I recently walked up to Gayle’s Best Ever Grilled Cheese stand at the farmer’s market near my apartment in Chicago. On this particular day, Gayle didn’t ask for my name, but instead just wrote “Abby” on the bag. This is when I realized I was a regular.

Every Saturday morning, I go for a run before heading to the farmer’s market either for a doughnut or a grilled cheese. There are worse habits, right?

In this month’s Fresh Perspectives article, I spoke with Kara Kading from Milaeger’s in Wisconsin, which hosts a weekly, year-round farmer’s market that you can read more about on page 12.

“The most exciting thing about the farmer’s market is that there’s this return to people communicating again,” Kading says. “We aren’t just all on Facebook or texting. People are actually getting together and seeing their neighbors, seeing their friends.”

I’m always talking up my local farmer’s market, taking out-of-town guests or bringing something to close-by friends so they’ll check it out the next week. And I’m not alone.

According to the U.S. Department of Agriculture, there were 8,268 farmer’s markets in 2014. Five years ago, there were only 5,274!

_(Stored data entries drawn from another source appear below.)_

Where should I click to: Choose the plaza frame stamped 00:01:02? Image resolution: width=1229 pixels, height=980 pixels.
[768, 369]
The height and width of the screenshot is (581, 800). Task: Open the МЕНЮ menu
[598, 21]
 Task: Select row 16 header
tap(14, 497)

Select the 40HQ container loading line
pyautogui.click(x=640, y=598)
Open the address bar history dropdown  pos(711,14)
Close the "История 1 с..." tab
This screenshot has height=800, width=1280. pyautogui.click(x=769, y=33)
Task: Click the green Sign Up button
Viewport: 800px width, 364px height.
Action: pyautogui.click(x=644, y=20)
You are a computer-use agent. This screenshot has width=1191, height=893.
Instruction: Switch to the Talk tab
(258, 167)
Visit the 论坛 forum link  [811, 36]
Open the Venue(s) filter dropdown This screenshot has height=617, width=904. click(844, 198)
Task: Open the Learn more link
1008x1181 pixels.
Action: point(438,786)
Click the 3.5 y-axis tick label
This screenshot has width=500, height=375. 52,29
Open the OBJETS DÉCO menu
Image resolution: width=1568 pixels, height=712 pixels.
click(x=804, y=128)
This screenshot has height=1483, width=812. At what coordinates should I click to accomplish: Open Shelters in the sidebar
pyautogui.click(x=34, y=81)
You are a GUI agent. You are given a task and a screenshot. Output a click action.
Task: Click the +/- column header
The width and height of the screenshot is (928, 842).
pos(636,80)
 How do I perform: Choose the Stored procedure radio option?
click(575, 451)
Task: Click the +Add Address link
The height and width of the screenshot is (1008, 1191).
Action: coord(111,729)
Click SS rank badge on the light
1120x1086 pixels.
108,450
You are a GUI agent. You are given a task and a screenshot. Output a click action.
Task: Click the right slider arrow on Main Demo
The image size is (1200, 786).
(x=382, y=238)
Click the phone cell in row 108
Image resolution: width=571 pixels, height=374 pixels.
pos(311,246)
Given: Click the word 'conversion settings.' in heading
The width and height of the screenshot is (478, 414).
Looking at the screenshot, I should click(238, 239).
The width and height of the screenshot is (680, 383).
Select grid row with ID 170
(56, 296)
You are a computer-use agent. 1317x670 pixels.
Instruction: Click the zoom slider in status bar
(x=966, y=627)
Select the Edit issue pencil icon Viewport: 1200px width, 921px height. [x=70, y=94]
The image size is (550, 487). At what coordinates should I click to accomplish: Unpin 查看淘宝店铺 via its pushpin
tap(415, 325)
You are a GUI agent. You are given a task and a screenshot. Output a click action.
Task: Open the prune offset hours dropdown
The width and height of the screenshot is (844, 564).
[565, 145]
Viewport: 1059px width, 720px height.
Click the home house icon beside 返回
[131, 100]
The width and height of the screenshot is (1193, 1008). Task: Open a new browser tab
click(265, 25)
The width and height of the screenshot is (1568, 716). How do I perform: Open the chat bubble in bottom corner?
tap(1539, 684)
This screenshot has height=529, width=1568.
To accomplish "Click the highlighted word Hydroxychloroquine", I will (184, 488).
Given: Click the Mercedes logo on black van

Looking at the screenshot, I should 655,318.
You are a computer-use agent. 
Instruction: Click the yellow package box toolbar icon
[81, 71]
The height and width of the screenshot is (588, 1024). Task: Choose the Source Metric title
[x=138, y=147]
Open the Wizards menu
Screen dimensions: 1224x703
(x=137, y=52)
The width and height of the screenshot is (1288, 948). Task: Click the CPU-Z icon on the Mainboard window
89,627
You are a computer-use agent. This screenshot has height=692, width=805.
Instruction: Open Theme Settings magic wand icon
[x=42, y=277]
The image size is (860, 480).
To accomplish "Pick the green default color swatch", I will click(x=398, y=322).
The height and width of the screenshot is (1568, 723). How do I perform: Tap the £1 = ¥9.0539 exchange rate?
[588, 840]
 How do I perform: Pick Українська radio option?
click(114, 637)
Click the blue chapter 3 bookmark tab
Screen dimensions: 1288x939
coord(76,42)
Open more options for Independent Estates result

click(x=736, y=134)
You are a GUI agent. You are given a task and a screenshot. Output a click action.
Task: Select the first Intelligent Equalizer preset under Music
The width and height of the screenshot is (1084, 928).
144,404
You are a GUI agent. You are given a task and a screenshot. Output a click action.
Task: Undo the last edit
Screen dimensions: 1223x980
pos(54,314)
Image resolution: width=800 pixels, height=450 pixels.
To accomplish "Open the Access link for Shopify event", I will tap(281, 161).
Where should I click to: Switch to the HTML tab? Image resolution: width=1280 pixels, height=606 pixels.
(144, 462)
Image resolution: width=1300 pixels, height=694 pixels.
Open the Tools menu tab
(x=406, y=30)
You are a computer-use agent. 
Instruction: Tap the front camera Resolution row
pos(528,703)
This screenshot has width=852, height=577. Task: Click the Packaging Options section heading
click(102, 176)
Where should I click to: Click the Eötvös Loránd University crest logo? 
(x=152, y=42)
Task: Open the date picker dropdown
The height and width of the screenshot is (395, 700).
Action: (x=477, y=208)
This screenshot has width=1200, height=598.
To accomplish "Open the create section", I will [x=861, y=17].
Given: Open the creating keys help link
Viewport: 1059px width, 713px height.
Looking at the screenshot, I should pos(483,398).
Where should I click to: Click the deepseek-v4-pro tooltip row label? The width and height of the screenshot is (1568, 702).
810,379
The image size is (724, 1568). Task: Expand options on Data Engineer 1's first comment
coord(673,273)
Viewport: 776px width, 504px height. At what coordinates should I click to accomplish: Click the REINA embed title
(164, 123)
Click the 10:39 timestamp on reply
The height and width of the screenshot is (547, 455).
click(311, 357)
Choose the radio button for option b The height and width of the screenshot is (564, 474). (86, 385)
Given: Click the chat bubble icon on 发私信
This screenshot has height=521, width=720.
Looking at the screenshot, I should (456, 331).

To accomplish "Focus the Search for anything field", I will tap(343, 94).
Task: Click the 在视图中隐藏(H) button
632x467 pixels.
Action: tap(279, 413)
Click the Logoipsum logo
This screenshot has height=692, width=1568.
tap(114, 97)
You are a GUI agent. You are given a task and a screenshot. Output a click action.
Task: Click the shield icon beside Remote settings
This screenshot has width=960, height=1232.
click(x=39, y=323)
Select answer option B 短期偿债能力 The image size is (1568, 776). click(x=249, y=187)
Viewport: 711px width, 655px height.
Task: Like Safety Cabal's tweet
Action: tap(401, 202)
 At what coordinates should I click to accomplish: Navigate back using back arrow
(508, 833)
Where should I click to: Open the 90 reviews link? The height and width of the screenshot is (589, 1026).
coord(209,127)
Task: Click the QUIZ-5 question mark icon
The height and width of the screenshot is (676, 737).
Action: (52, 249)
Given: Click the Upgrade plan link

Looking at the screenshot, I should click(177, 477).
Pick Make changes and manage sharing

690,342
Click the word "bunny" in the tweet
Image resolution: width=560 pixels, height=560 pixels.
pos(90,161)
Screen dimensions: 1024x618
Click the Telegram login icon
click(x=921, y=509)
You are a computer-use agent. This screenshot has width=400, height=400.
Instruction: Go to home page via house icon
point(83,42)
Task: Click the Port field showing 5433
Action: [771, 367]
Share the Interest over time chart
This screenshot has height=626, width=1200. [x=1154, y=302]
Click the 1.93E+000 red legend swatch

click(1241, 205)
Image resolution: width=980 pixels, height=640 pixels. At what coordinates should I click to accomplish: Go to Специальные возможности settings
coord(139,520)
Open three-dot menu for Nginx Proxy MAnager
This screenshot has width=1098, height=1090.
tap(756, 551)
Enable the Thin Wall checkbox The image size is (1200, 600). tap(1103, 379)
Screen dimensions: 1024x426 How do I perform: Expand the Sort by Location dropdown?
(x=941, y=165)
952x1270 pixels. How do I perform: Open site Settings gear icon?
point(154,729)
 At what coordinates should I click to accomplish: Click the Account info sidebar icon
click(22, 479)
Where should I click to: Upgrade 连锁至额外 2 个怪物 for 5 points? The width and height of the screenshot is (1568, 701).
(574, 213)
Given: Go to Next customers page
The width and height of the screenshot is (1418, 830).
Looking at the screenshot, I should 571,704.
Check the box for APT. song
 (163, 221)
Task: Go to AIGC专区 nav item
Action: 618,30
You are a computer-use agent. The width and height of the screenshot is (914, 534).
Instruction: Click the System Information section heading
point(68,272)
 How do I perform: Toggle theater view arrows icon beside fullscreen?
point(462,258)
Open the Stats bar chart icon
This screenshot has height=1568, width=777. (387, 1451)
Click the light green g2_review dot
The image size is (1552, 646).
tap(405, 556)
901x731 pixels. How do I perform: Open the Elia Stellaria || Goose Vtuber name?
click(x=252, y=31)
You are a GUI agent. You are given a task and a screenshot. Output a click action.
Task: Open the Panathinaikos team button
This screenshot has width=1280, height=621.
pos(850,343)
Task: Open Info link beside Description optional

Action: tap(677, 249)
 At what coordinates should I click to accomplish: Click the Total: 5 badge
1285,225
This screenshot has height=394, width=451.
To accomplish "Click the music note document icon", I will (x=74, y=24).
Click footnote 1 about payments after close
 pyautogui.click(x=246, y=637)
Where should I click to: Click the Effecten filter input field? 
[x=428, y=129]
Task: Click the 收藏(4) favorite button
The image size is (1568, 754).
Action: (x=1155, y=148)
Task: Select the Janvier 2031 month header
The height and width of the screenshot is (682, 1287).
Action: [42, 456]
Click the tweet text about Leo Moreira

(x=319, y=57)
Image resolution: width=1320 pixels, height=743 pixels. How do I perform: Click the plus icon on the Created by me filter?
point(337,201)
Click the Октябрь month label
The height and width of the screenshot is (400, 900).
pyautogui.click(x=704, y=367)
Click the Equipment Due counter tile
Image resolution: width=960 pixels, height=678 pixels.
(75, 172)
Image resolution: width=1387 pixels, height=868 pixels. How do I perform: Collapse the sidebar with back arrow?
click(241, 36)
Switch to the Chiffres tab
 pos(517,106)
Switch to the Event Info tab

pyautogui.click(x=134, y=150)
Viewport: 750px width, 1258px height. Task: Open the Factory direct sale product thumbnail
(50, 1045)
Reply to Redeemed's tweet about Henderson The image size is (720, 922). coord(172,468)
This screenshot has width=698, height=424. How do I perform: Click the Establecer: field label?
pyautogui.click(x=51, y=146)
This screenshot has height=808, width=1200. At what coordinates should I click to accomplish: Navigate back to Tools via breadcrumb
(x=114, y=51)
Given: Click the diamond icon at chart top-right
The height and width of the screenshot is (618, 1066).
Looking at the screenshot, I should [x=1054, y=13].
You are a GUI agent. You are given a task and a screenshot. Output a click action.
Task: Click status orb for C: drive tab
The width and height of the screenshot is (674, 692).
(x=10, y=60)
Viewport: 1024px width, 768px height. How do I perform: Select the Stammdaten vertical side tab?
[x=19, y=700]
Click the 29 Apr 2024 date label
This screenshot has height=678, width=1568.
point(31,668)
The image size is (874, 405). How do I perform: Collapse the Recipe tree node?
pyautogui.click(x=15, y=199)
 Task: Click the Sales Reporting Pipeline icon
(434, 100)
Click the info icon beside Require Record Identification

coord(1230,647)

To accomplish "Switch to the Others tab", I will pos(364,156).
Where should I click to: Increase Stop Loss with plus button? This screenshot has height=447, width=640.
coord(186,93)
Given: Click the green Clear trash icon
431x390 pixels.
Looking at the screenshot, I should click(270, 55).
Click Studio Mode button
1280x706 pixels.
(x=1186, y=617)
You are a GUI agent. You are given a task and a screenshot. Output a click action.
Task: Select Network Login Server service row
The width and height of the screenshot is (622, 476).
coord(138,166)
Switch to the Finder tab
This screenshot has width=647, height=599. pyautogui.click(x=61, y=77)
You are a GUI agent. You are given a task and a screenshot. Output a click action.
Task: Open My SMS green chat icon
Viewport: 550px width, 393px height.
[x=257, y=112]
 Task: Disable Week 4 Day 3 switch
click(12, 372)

The sense of community is strong at a farmer’s market — even Gayle remembered my name! The desire for locally grown fruits, vegetables and, of course, flowers is growing. And there are numerous ways to get involved.

The answer might not be hosting a market like Milaeger’s, but you could be a vendor at an already established market, or you could dip your toes into other community events or form partnerships with local businesses.

Born and Raised

What exactly is local? Is it your town, your state, your country? People want to be a part of something larger and show pride in their community.

On a recent trip to Michigan, Lawn & Garden Retailer toured seven garden centers, with some of the highlights documented starting on page 58.

Our first stop was Sawyer Home & Garden Center. The store had a lot of plants and a little of everything else: apparel, grocery, etc.

Christina Allis, Sawyer’s marketing director, says the company has found an unexpected niche in Sawyer- and Michigan-branded apparel. The store started carrying clothing two years ago, and she has seen that one area really take off.

Necklaces in the shape of a state, T-shirts with area codes on them … many gift items scream local. Adding some of these to your product lineup might make sense, but I can guarantee your garden center already has some products that appeal to local-minded shoppers.

What gift items do local artists make? How do your displays tell customers what you grow yourself? Do people come into your garden center to purchase things they can’t buy anywhere else?

I walk to Gayle’s Best Ever Grilled Cheese to get a sandwich I can’t get anywhere else, much like your customer comes to the garden center to get something they can’t get at that box store across the street.

What is that something?

Abby Kleckler

Abby is the managing editor of Lawn & Garden Retailer. Contact her at [email protected]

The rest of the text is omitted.